A typhoon that battered and terrorized the residents of Phillippine’s Leyta Island may have caused up to 10,000 deaths. The islands central city of Tacloban was hit by storms whose surges were as high as trees and collapsed some buildings.

There have been already 300-400 bodies recovered.

The typhoon’s winds reached speeds as high as 147 miles per hour with gusts of 170 mph. Central and northern Vietnam were in the path of the typhoon and more than 500,000 people were evacuated.

Philippine Red Cross chairman Richard Gordon said an international response with a relief effort was already in place.

Defense Secretary Voltaire Gazmin said Phillippine president Benigno Aquino III was "speechless" when he was informed. Gazmin added, "I told him all systems are down.  There is no power, no water, nothing. People are desperate. They're looting."

Philippine-born Australian Mila Ward, 53, said, "On the way to the airport we saw many bodies along the street. They were covered with just anything _ tarpaulin, roofing sheets, cardboards."

Tacloban is in the vicinity of Red Beach on Leyte Island where U.S. Gen.

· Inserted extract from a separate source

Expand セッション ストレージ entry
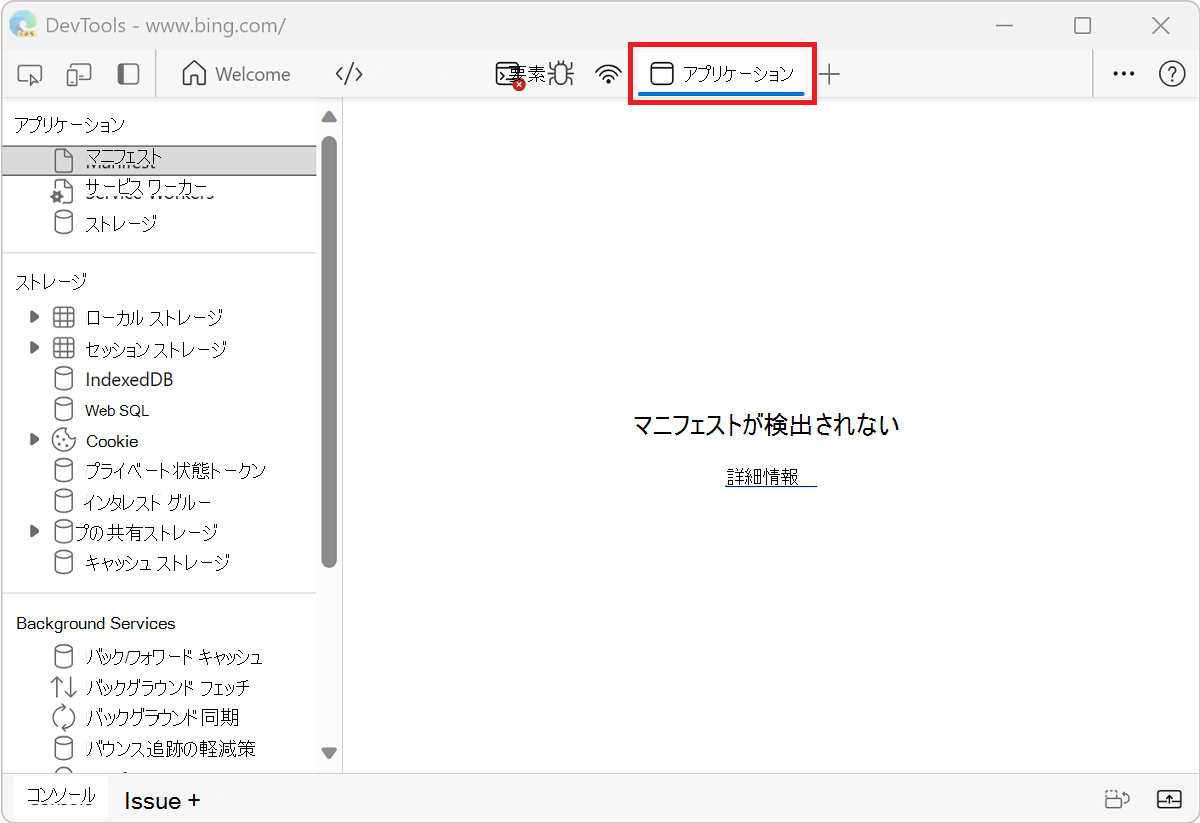 pyautogui.click(x=34, y=348)
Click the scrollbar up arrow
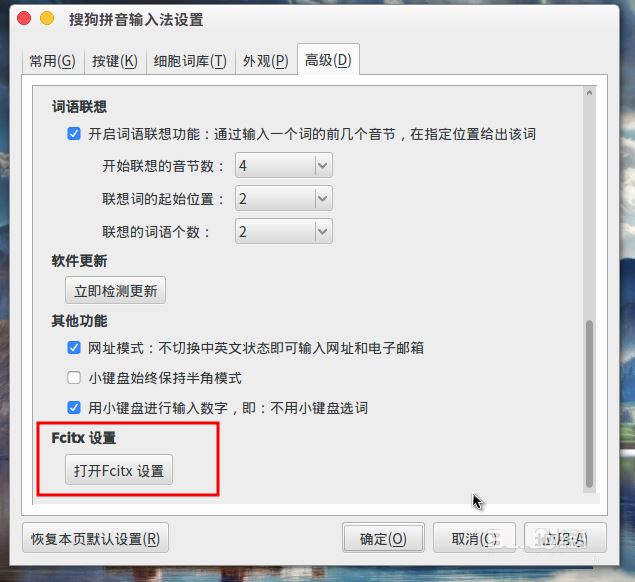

Douglas MacArthur waded ashore in 1944 to keep the promise he made in March 1942 when President Franklin D. Roosevelt told him to leave and he stated, “I shall return.”

ABS-CBN television anchor Ted Failon said the storm surge was "like the tsunami in Japan . . . The sea engulfed Tacloban." UNICEF estimated roughly 1.7 million children could be affected by the typhoon.